Greener and Cheaper: Five Key Insights from Makersite’s Approach to Better Products

At Makersite, our mission is simple: help companies design and manufacture products that are more affordable, safer, and more sustainable. With the world’s largest supply chain database and over 10 million detailed lifecycle assessments completed, we’ve proven that sustainability and profitability are not mutually exclusive. Businesses can reduce environmental impact, cut costs, and manage risks at the same time.

Neil D’Souza was recently interviewed by Stefanie Hauer at podcast – Planetary Business.Here are five key insights from the interview, that define how we work — and how our platform is helping global manufacturers thrive in an era of geopolitical complexity, evolving regulations, and resource constraints.
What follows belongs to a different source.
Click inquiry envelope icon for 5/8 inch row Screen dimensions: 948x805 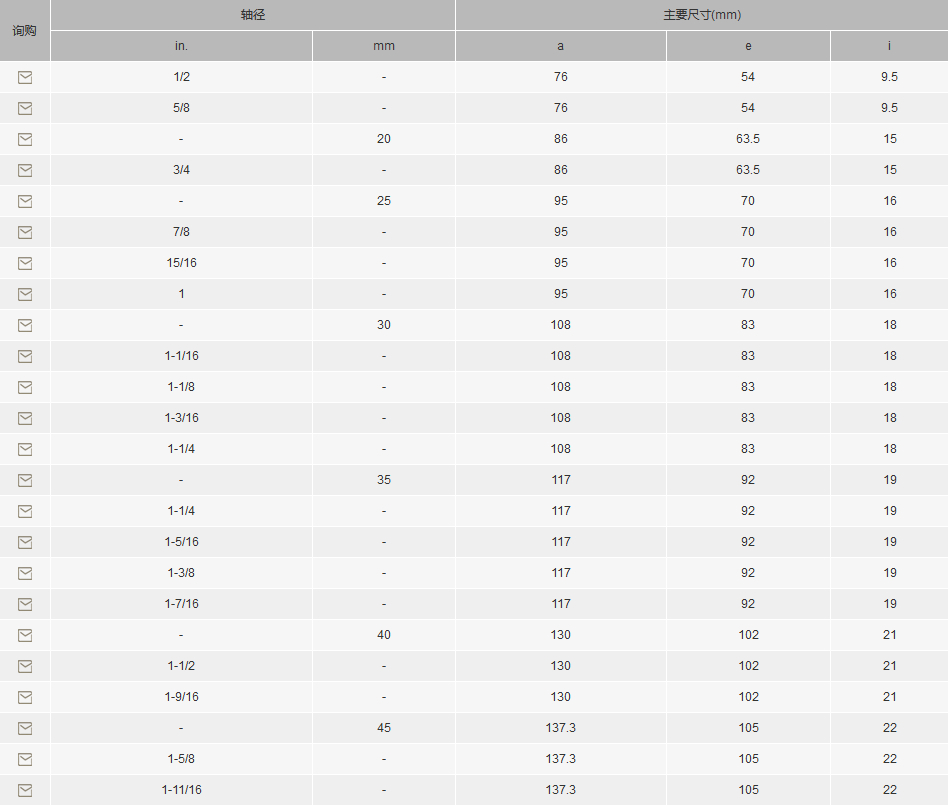point(25,108)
You can listen to the podcast below.

1. Green Can Be Cheaper — and More Profitable

Our experience shows that it is possible to improve the environmental performance of any product without increasing its price. The key lies in understanding its complete supply chain. Once you know where and how materials are sourced, and how products are made, you can make design changes — such as sourcing from lower-impact suppliers or selecting better materials — that lower lifecycle costs while improving sustainability.

2. Transparency Drives Better Decisions

Historically, environmental data rarely reached engineers, limiting its impact. Makersite changes that by providing granular component-level data on cost, environmental impact, compliance, and supply chain risk. This transparency empowers teams to act on the biggest levers for improvement instead of small, symbolic changes. For example, understanding which steel grades have significantly lower carbon emissions can reshape product design choices.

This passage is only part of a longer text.